Roanoke Times Copyright (c) 1995, Landmark Communications, Inc. DATE: THURSDAY, December 22, 1994 TAG: 9412220089 SECTION: BUSINESS PAGE: B-8 EDITION: METRO SOURCE: Associated Press DATELINE: WASHINGTON LENGTH: Medium
The American Bankers Association said bank consumer-installment loans that were more than 30 days delinquent dipped to 1.66 percent during the July-September period, down from 1.71 percent during the second quarter and 1.95 percent a year earlier.
The association said it was the 10th straight decline. The level was the lowest since it began reporting seasonally adjusted composite ratios for various types of closed-end installment loans in October 1974.
The improvement occurred as Americans were boosting the amount of their installment credit at double-digit annual rates in July, August and September.
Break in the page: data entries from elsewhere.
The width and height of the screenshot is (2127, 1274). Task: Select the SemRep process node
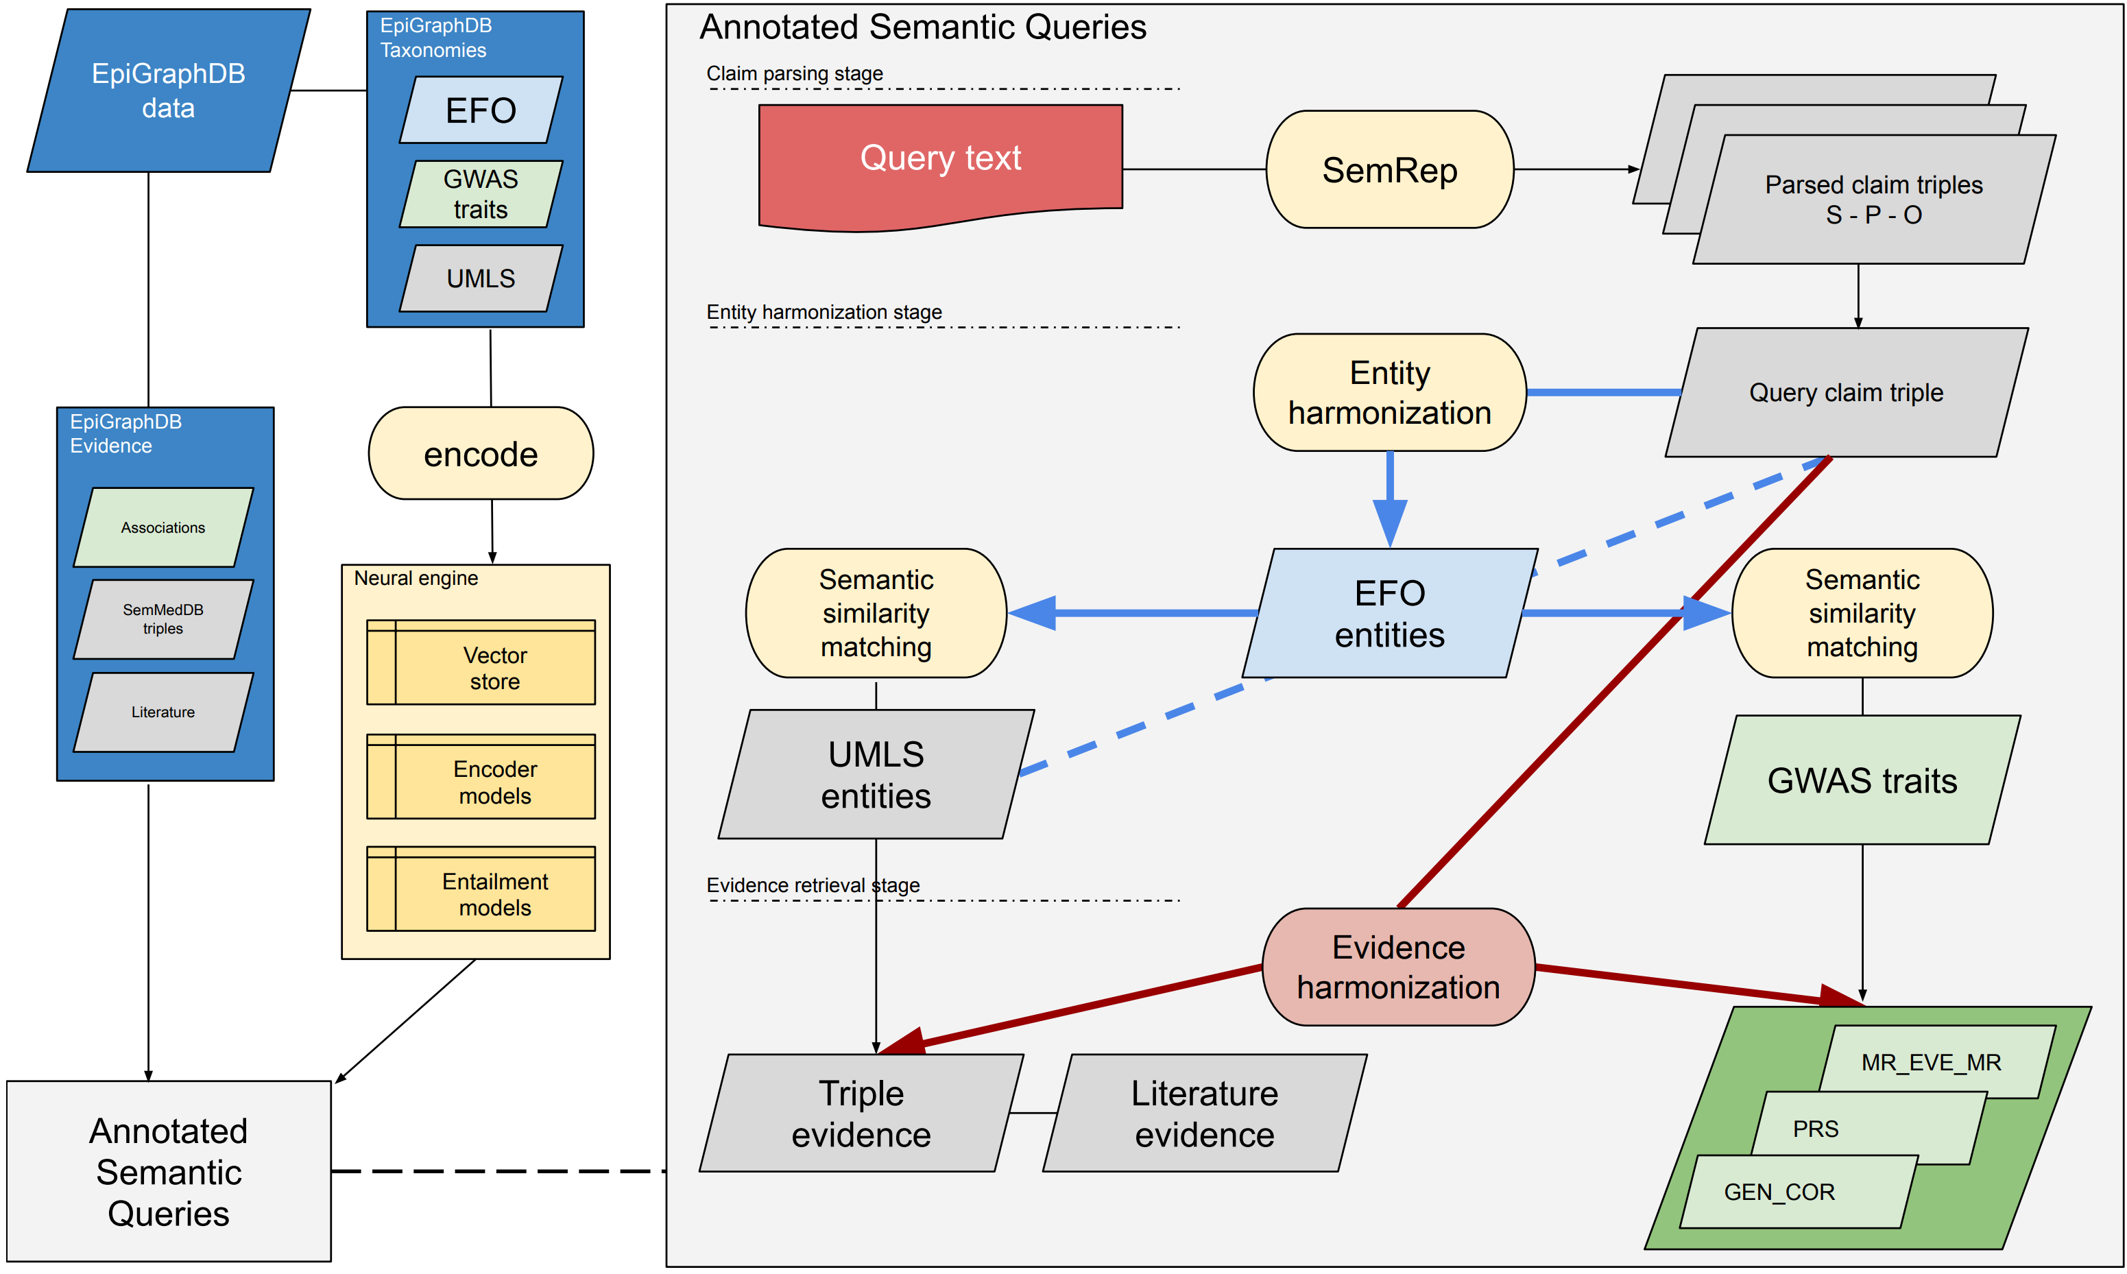(x=1389, y=170)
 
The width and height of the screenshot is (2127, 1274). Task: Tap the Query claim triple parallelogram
(x=1845, y=392)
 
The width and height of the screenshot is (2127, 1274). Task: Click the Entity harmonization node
(x=1389, y=392)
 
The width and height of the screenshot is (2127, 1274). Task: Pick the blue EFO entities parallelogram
(x=1389, y=613)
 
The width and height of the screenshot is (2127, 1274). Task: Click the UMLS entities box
(x=876, y=774)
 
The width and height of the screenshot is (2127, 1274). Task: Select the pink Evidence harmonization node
(x=1397, y=967)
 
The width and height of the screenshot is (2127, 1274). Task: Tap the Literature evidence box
(x=1203, y=1113)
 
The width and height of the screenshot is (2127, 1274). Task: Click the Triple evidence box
(x=861, y=1113)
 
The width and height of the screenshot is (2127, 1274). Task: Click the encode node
(x=481, y=454)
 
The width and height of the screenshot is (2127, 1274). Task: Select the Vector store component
(x=494, y=668)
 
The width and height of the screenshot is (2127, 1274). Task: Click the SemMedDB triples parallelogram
(x=163, y=619)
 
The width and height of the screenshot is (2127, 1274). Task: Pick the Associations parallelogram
(x=163, y=527)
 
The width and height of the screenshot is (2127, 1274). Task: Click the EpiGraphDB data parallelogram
(x=168, y=91)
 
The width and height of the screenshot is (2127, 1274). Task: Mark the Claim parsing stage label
(x=794, y=74)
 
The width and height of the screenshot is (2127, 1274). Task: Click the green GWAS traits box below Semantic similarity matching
(x=1861, y=780)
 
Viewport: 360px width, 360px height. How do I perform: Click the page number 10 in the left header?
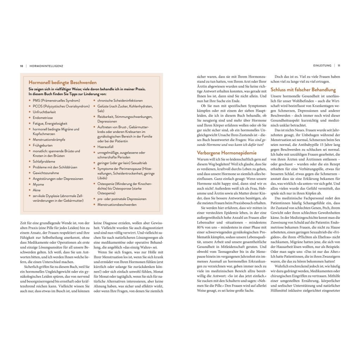[21, 65]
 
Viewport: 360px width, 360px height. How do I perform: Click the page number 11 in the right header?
[339, 65]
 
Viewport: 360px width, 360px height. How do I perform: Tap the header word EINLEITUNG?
[322, 65]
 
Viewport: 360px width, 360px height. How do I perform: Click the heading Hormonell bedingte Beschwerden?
[63, 82]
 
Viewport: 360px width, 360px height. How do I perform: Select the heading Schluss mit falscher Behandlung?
[303, 90]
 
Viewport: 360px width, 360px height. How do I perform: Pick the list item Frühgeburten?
[43, 145]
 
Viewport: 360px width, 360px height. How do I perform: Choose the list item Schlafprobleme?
[44, 161]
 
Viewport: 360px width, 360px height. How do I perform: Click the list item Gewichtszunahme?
[46, 173]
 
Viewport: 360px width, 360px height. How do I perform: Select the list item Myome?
[38, 185]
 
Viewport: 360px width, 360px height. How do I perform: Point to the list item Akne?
[37, 190]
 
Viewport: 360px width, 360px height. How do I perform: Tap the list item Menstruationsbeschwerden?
[117, 205]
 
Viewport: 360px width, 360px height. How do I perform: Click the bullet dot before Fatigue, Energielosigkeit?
[30, 124]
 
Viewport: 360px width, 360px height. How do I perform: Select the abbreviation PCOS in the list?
[38, 106]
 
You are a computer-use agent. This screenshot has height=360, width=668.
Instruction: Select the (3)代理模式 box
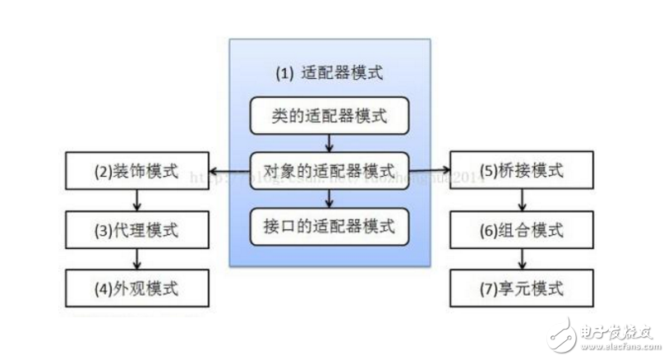pyautogui.click(x=135, y=230)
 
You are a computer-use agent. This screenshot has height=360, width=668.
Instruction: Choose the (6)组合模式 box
pyautogui.click(x=521, y=230)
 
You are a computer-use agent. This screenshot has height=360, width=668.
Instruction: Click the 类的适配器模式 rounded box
pyautogui.click(x=329, y=117)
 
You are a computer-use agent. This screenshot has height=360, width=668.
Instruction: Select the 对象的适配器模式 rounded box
pyautogui.click(x=329, y=171)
``The low delinquency ratio is the result of three things happening in the economy,'' said association economist James Chessen. ``First, consumer balance sheets continue to be solid. Second, banks have taken losses on bad loans from the past. And, third, banks are adding new, high-quality consumer loans to their books. The bottom line is more credit for consumers.''
The association said the pace of consumer buying could accelerate further in the fourth quarter, prompting a word of caution from Chessen. ``With double-digit increases in consumer lending, it is hard to imagine that the delinquency ratio will continue to drop.''
The delinquency ratio remained above 2 percent during much of the 1980s. It did not fall below 2 percent until the third quarter of 1993 - more than two years after the recession ended - when it slipped to 1.95 percent.
The composite ratio includes two types of auto loans, personal loans, recreational-vehicle loans, mobile-home loans, property-improvement loans, second mortgages and marine loans.